Work instruction: Copy each of the following entries back without change.

Dataset records:
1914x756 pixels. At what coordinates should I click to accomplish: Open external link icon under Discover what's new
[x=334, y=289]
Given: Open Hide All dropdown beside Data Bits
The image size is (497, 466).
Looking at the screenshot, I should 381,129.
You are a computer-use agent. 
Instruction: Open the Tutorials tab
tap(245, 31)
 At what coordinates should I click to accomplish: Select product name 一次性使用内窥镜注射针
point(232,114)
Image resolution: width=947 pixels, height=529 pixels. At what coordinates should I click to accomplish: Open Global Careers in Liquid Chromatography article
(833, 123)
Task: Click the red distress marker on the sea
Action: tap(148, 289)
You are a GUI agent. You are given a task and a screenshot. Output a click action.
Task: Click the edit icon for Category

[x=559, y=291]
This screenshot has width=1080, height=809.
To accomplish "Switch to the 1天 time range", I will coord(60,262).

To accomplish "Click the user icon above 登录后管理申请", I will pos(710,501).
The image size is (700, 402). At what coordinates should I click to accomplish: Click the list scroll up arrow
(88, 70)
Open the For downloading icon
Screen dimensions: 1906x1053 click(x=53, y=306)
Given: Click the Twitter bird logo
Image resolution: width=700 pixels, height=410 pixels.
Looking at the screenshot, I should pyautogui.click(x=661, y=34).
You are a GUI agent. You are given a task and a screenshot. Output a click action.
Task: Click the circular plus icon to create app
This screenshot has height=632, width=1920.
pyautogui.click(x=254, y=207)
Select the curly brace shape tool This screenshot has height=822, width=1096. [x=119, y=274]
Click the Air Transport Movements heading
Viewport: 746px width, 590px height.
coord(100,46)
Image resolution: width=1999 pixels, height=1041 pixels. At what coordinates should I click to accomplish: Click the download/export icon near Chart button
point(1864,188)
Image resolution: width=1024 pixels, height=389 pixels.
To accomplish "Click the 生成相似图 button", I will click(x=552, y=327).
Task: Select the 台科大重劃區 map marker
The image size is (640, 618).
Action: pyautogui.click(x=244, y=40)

Output for this task:
1914x756 pixels. At what coordinates should I click to accomplish: Open external link icon under Discover what's new
[x=334, y=289]
Given: Open Hide All dropdown beside Data Bits
The image size is (497, 466).
Looking at the screenshot, I should 381,129.
You are a computer-use agent. 
Instruction: Open the Tutorials tab
tap(245, 31)
 At what coordinates should I click to accomplish: Select product name 一次性使用内窥镜注射针
point(232,114)
Image resolution: width=947 pixels, height=529 pixels. At what coordinates should I click to accomplish: Open Global Careers in Liquid Chromatography article
(833, 123)
Task: Click the red distress marker on the sea
Action: tap(148, 289)
You are a GUI agent. You are given a task and a screenshot. Output a click action.
Task: Click the edit icon for Category

[x=559, y=291]
This screenshot has width=1080, height=809.
To accomplish "Switch to the 1天 time range", I will coord(60,262).

To accomplish "Click the user icon above 登录后管理申请", I will pos(710,501).
The image size is (700, 402). At what coordinates should I click to accomplish: Click the list scroll up arrow
(88, 70)
Open the For downloading icon
Screen dimensions: 1906x1053 click(x=53, y=306)
Given: Click the Twitter bird logo
Image resolution: width=700 pixels, height=410 pixels.
Looking at the screenshot, I should pyautogui.click(x=661, y=34).
You are a GUI agent. You are given a task and a screenshot. Output a click action.
Task: Click the circular plus icon to create app
This screenshot has height=632, width=1920.
pyautogui.click(x=254, y=207)
Select the curly brace shape tool This screenshot has height=822, width=1096. [x=119, y=274]
Click the Air Transport Movements heading
Viewport: 746px width, 590px height.
coord(100,46)
Image resolution: width=1999 pixels, height=1041 pixels. At what coordinates should I click to accomplish: Click the download/export icon near Chart button
point(1864,188)
Image resolution: width=1024 pixels, height=389 pixels.
To accomplish "Click the 生成相似图 button", I will click(x=552, y=327).
Task: Select the 台科大重劃區 map marker
The image size is (640, 618).
Action: pyautogui.click(x=244, y=40)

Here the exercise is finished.